## SOURCE:
======

Fowles’ intention was not just to write a horror story, but to use the characters of Clegg and Miranda as conduits for his own analysis and critique of modern society, in particular his contempt for the lack of intellectual rigor in contemporary fiction—the Angry Young Men who had so forcefully invaded with John Osborne’s play Look Back in Anger—and for the failure of socialism to bring equality and change to Britain:

The plot of the novel was:

1. present a character who was inarticulate and nasty, as opposed to the “good” inarticulate hero, who seems to be top dog in post-war fiction and whose inarticulateness is presented as a kind of crowning glory.

2. present a character who is articulate and intelligent—the kind of young person I try to make Miranda Grey—and who is quite clearly a better person because she has a better education.

3. attack the money-minus-morality society (the affluent, the acquisitive) we have lived in since 1951.

======

## SOURCE MATERIAL:
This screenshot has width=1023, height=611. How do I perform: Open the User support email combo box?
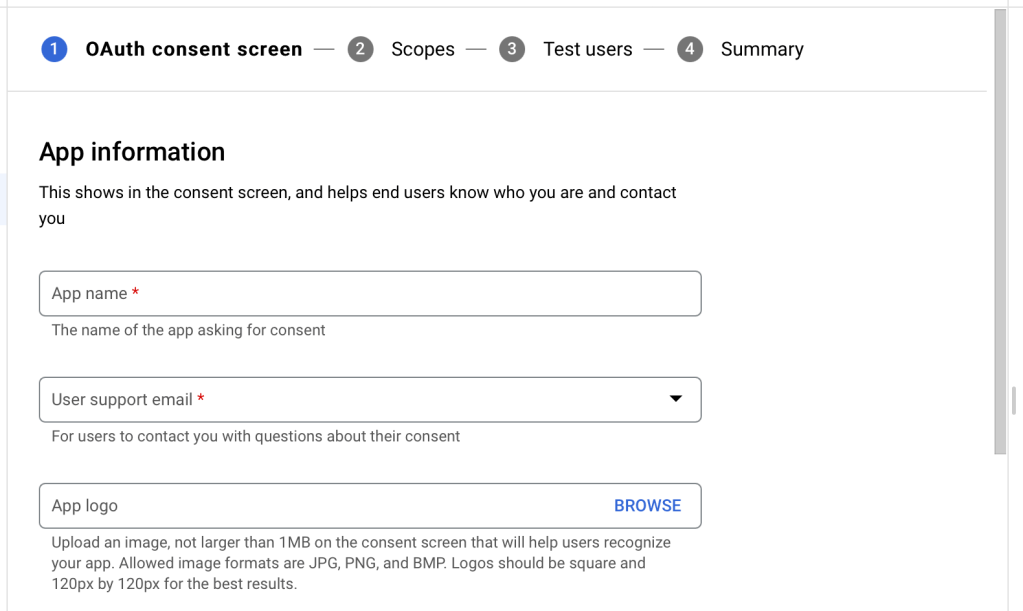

======

## GOAL:
Please reproduce the passage above about Fowles' aims for the novel, word for word and in full.

## RESPONSE BELOW:
Fowles’ intention was not just to write a horror story, but to use the characters of Clegg and Miranda as conduits for his own analysis and critique of modern society, in particular his contempt for the lack of intellectual rigor in contemporary fiction—the Angry Young Men who had so forcefully invaded with John Osborne’s play Look Back in Anger—and for the failure of socialism to bring equality and change to Britain:

The plot of the novel was:

1. present a character who was inarticulate and nasty, as opposed to the “good” inarticulate hero, who seems to be top dog in post-war fiction and whose inarticulateness is presented as a kind of crowning glory.

2. present a character who is articulate and intelligent—the kind of young person I try to make Miranda Grey—and who is quite clearly a better person because she has a better education.

3. attack the money-minus-morality society (the affluent, the acquisitive) we have lived in since 1951.